→ Directions for this task
Scan the records for the line containing "Click the manual measurement disclaimer text". From there through the last line, write out each line exactly.

- - -

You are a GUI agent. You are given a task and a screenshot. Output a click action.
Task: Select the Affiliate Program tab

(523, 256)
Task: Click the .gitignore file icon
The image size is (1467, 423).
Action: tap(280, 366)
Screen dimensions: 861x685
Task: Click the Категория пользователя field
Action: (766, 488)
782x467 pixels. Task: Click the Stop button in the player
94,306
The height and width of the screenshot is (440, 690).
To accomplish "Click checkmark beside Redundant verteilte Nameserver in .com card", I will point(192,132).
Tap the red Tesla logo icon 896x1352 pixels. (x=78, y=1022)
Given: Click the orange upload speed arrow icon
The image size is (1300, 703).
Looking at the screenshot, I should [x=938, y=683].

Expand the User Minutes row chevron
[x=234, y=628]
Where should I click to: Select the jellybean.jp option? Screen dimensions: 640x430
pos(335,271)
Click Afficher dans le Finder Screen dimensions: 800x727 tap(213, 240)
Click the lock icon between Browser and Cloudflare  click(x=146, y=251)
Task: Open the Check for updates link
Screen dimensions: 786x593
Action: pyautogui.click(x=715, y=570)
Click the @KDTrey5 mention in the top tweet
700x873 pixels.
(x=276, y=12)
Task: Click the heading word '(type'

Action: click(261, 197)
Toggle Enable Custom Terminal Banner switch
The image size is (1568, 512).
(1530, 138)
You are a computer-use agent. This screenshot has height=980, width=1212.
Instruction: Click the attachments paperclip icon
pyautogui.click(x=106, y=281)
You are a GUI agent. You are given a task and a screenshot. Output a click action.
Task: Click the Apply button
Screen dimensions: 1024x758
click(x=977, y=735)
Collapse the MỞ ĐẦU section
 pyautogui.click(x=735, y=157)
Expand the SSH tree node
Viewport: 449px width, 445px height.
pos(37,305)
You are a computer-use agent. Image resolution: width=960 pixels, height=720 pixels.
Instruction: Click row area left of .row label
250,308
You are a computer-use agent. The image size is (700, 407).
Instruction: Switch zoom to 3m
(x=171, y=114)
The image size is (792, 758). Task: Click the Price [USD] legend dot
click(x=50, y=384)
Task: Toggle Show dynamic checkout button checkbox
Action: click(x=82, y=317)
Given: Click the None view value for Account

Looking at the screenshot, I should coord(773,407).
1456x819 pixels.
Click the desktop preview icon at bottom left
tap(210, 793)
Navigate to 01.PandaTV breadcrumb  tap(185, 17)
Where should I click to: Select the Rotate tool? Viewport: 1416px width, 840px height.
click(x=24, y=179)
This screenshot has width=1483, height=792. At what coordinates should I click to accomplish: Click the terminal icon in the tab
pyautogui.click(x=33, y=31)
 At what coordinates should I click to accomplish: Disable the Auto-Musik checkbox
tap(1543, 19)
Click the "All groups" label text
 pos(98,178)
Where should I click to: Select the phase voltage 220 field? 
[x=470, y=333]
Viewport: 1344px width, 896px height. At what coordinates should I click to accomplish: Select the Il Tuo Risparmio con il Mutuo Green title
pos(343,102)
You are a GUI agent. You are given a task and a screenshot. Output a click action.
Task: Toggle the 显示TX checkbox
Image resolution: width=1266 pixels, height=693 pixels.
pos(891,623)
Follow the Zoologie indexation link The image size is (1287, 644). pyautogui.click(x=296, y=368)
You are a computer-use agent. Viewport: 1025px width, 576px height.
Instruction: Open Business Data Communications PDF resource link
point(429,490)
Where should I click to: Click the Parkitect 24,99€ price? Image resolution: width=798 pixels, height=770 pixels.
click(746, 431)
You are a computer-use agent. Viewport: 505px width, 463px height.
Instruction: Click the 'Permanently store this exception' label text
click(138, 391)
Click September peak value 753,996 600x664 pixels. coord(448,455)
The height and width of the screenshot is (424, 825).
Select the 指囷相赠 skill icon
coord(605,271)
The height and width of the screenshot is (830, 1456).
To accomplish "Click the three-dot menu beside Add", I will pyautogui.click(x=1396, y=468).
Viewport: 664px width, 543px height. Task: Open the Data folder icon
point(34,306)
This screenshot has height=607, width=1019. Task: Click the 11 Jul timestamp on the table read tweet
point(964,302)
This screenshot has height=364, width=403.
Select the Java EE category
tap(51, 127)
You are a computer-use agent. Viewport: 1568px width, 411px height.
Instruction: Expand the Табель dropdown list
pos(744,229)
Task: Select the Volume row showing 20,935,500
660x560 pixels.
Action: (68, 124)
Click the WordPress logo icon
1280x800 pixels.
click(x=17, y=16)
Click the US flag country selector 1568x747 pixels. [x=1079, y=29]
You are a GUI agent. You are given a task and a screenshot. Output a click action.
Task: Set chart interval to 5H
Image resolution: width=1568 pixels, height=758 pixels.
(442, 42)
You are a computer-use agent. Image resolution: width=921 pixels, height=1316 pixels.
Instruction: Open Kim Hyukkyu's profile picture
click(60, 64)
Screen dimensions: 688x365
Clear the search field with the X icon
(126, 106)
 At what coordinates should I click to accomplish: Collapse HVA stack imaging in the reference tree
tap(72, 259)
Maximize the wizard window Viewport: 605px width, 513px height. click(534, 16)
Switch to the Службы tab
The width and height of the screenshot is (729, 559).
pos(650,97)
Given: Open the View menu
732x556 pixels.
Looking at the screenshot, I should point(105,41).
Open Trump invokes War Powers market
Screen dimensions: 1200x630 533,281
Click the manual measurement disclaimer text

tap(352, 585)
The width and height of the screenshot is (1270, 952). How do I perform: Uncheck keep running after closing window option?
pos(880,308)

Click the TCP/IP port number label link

- - -

→ Response box
Click the manual measurement disclaimer text

tap(352, 585)
The width and height of the screenshot is (1270, 952). How do I perform: Uncheck keep running after closing window option?
pos(880,308)

Click the TCP/IP port number label link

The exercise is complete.